◆ Exercise objective ◆
Your answer must be exactly the lines from the one containing "Viewport: 1456px width, 820px height." through the end of the material, both ends included, without pictures.

________________________

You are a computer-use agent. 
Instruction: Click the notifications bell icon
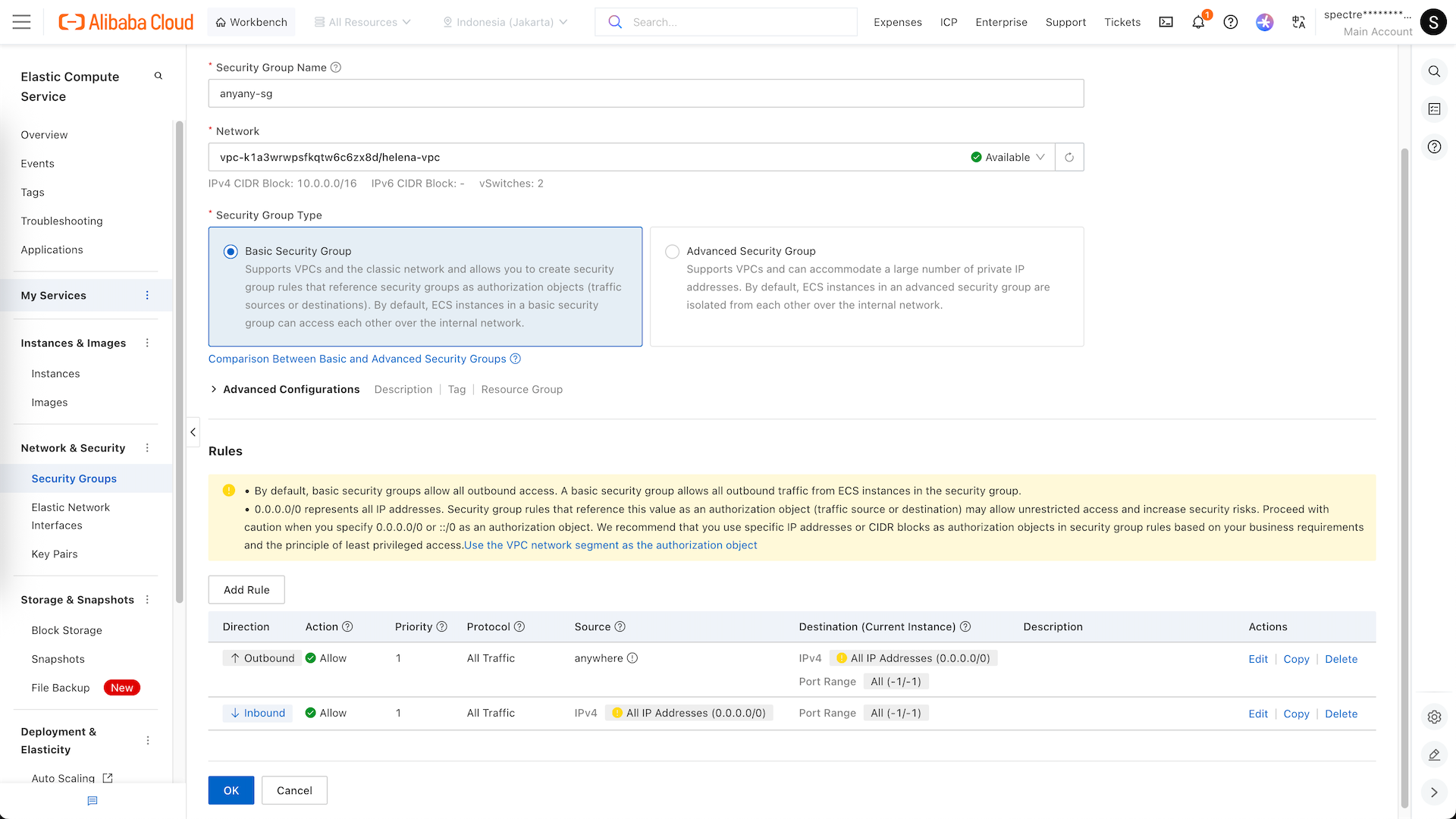pyautogui.click(x=1198, y=22)
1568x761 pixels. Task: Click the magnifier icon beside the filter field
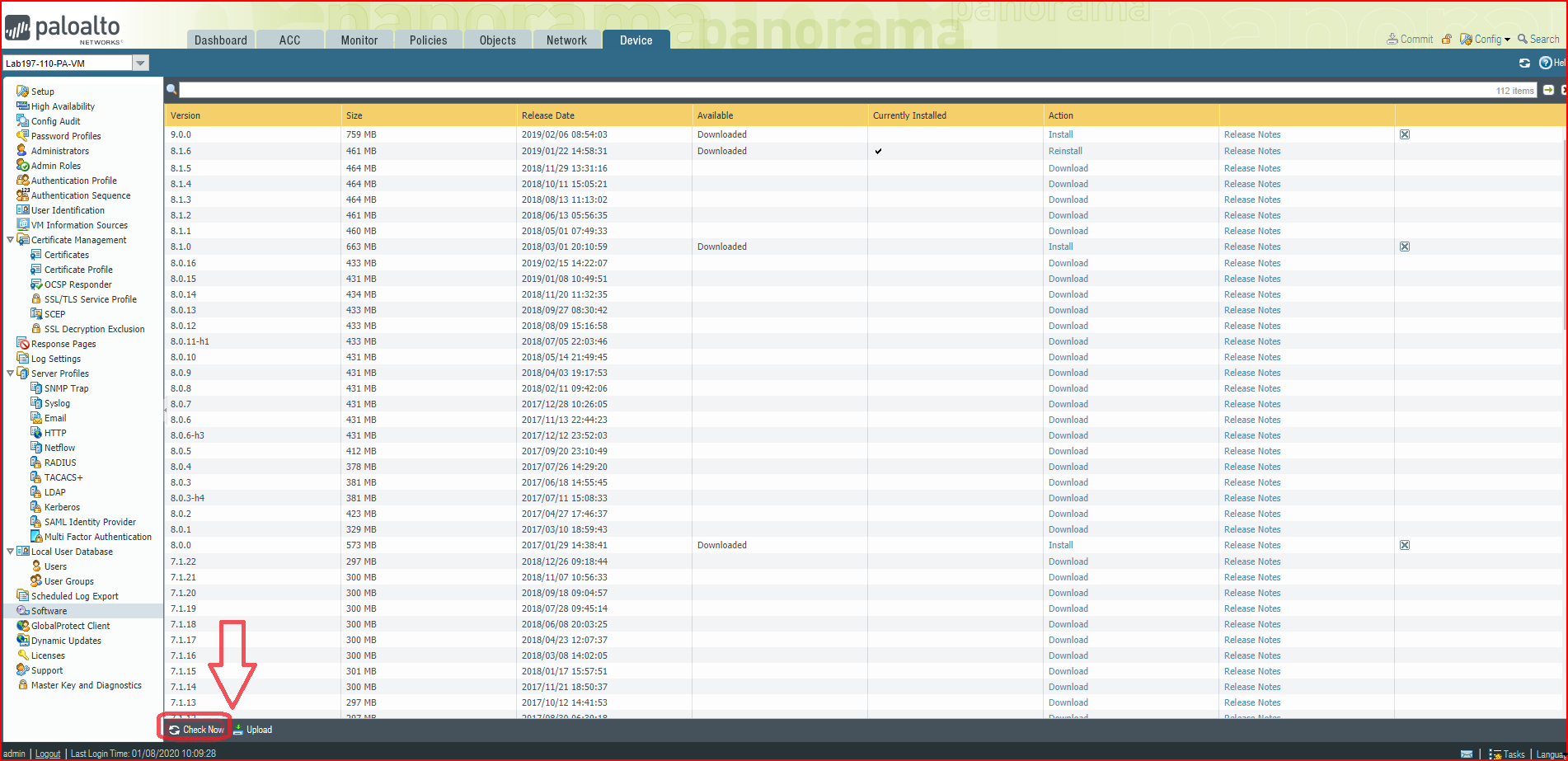pyautogui.click(x=171, y=89)
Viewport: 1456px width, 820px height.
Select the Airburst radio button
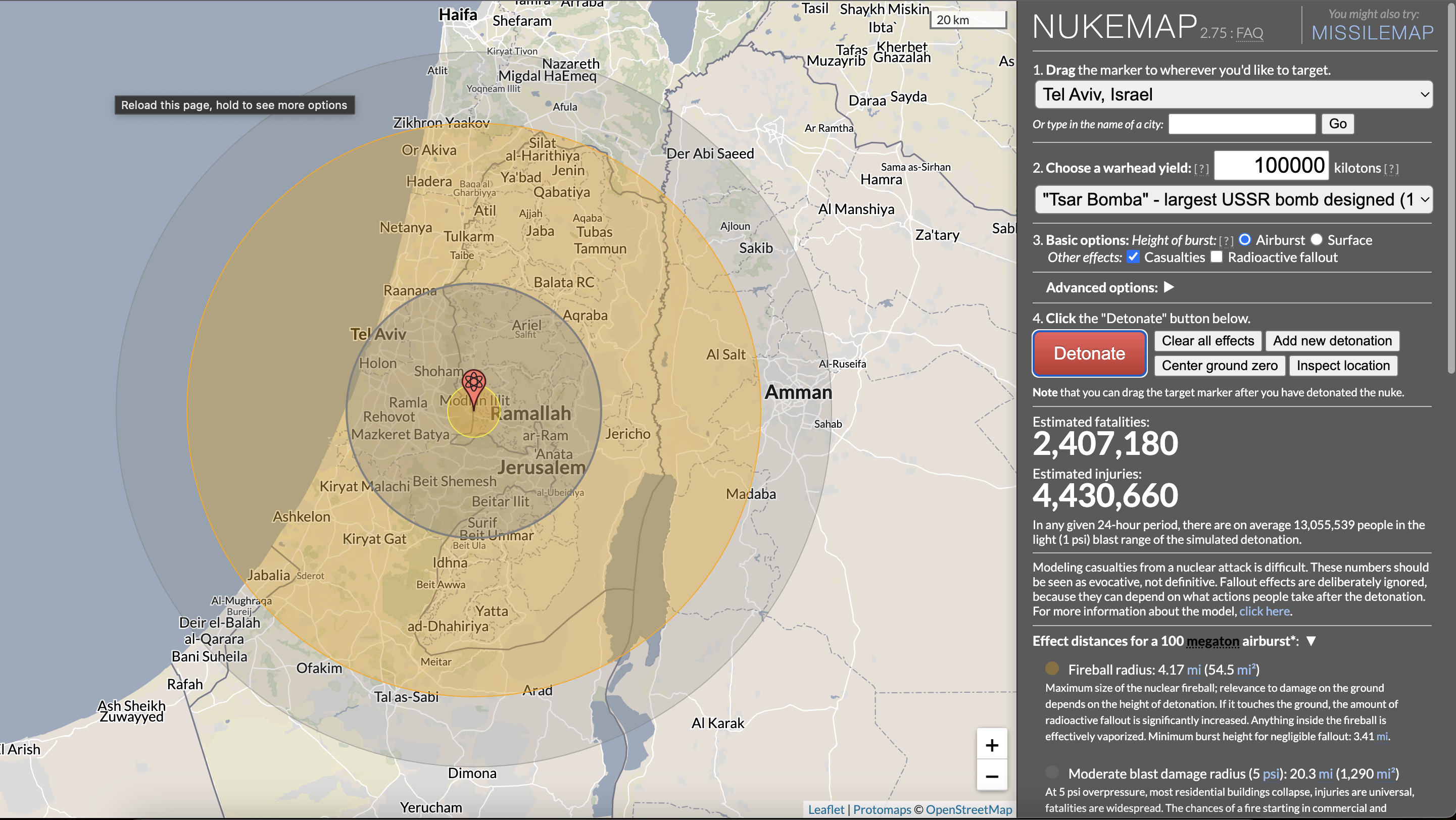pos(1245,239)
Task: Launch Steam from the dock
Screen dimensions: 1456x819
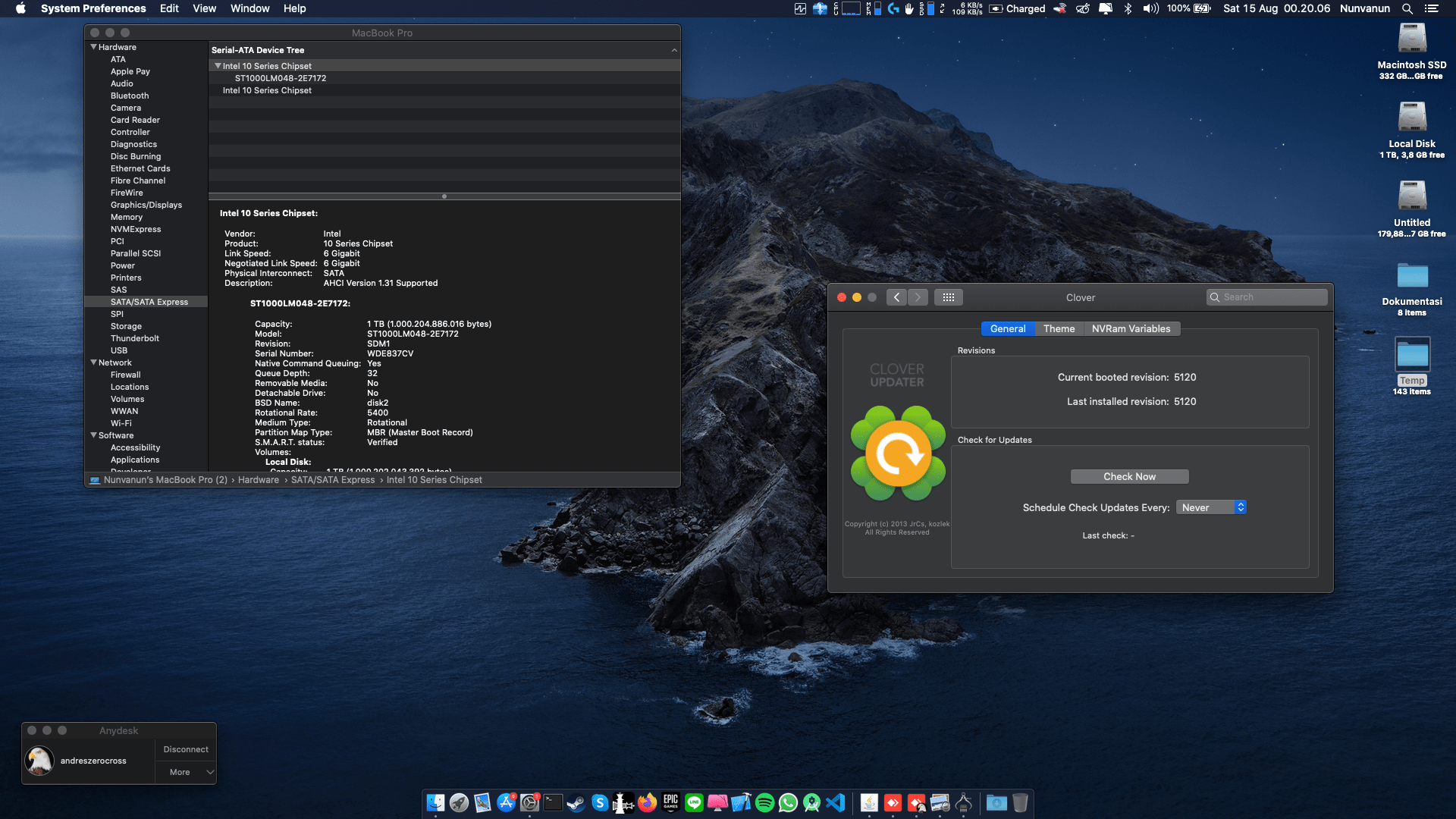Action: pos(576,802)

________________________

◆ Response to the task ◆
Viewport: 1456px width, 820px height.
Select the Airburst radio button
pos(1245,239)
Task: Launch Steam from the dock
Screen dimensions: 1456x819
Action: pos(576,802)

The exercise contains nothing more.